1 einziges mal hielt sie noch an und wir kamen auf das thema zu sprechen. sie erzählte mir, wie erschüttert sie von meinen anschuldigungen gegenüber ihrem sohn war. so etwas macht ihr sohn nicht. und wenn, dann hat er sicher einen guten grund. ich solle doch nur dran denken, was mein sohn schon “alles” gemacht hat. die kinder vergessen sowas nicht.

ich dachte, ich sei im falschen film. so ein gemeiner quatsch!
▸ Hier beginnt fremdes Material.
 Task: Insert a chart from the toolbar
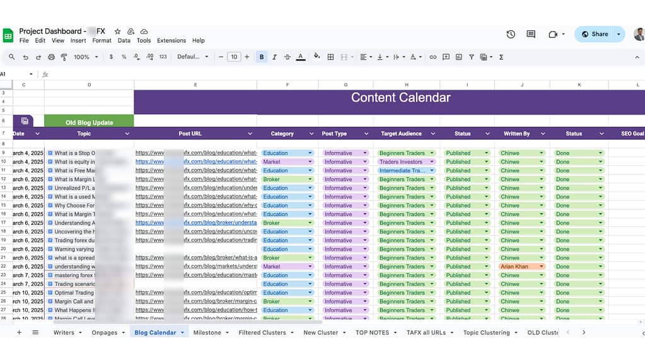(x=459, y=57)
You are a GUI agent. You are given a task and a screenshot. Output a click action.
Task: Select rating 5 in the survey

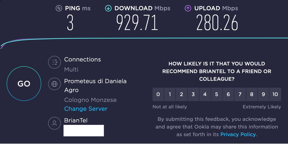tap(217, 94)
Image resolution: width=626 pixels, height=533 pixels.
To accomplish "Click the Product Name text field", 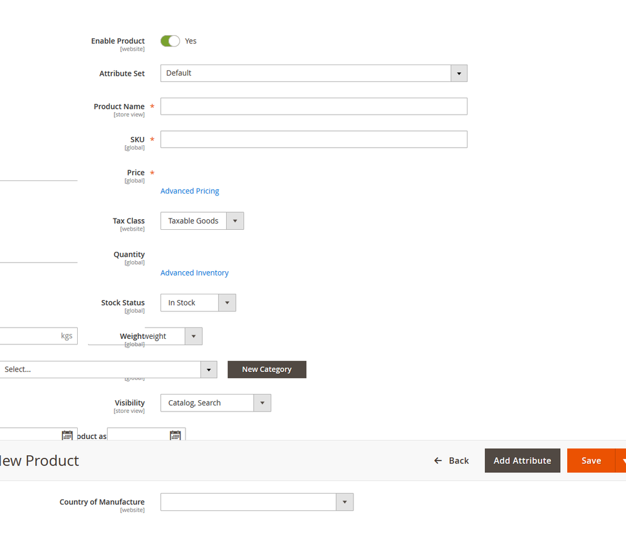I will click(x=313, y=106).
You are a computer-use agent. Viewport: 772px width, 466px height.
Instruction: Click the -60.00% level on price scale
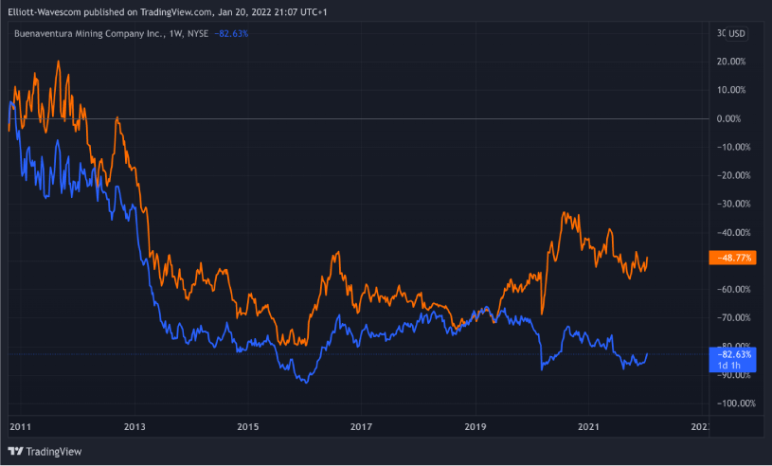[733, 289]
welche anschuldigungen denn? es war doch die reine wahrheit! es war doch ein erwachsener dabei, der alles gesehen und gehört hat. ich denk mir sowas doch nicht aus. Mein Gott.



fokus auf den eigenen weg


aber ok, whatever - jeder hat doch seinen rucksack zu tragen. wahrscheinlich hat sie ganz andere themen zu bearbeiten, die viel schwerer wiegen, als der [für unsere jungs] längst vergessene konflikt.

uns mamas hat er gespalten, aber das ist für mich ok. menschen kommen, menschen gehen. sie schenken dir energie und sie können sie dir auch wieder nehmen. ich bin nun aber nicht mehr bereit, dieser geschichte noch mehr von meiner kostbaren kraft zu schenken, denn ich brauch sie für meinen eigenen rucksack.


ich find es unendlich schade, wie es gelaufen ist und hätte nie gedacht, dass es mal soweit kommen könnte. 

wie es ausschaut, ist es jetzt aus und vorbei.